EXERCISE OBJECTIVE | Give back, word for word, the line that contains "The width and height of the screenshot is (1239, 952)." and every line that follows it in the data below.

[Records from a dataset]
Start of Block
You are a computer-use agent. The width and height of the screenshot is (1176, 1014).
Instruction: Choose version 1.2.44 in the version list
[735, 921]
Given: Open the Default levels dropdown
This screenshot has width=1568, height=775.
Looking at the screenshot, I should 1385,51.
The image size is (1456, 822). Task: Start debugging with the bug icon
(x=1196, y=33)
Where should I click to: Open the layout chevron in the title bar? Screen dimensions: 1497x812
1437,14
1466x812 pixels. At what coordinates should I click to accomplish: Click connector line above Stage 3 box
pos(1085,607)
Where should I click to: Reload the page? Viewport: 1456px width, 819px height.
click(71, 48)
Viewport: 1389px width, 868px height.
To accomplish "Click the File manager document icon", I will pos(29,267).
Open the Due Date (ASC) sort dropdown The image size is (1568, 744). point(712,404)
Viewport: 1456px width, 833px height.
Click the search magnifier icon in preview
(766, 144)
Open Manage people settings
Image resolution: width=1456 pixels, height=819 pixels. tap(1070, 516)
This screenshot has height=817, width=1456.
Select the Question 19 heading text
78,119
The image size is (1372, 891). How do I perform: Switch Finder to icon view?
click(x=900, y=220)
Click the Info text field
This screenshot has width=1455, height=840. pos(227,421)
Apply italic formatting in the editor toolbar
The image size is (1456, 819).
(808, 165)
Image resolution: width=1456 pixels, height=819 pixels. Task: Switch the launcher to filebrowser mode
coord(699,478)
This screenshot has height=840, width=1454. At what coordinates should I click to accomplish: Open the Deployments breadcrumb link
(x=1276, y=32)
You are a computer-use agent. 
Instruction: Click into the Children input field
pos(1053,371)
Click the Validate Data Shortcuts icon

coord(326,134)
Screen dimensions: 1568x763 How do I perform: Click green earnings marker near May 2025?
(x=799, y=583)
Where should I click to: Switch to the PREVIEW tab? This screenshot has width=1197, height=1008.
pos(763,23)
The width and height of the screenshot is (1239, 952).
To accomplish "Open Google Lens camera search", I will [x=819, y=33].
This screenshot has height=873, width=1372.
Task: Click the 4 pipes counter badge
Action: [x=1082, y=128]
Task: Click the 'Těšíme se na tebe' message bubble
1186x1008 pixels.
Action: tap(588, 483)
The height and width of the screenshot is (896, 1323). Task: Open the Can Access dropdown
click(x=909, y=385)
End of Block
SOLUTION TO THE EXERCISE |
The width and height of the screenshot is (1239, 952).
To accomplish "Open Google Lens camera search", I will [x=819, y=33].
This screenshot has height=873, width=1372.
Task: Click the 4 pipes counter badge
Action: [x=1082, y=128]
Task: Click the 'Těšíme se na tebe' message bubble
1186x1008 pixels.
Action: tap(588, 483)
The height and width of the screenshot is (896, 1323). Task: Open the Can Access dropdown
click(x=909, y=385)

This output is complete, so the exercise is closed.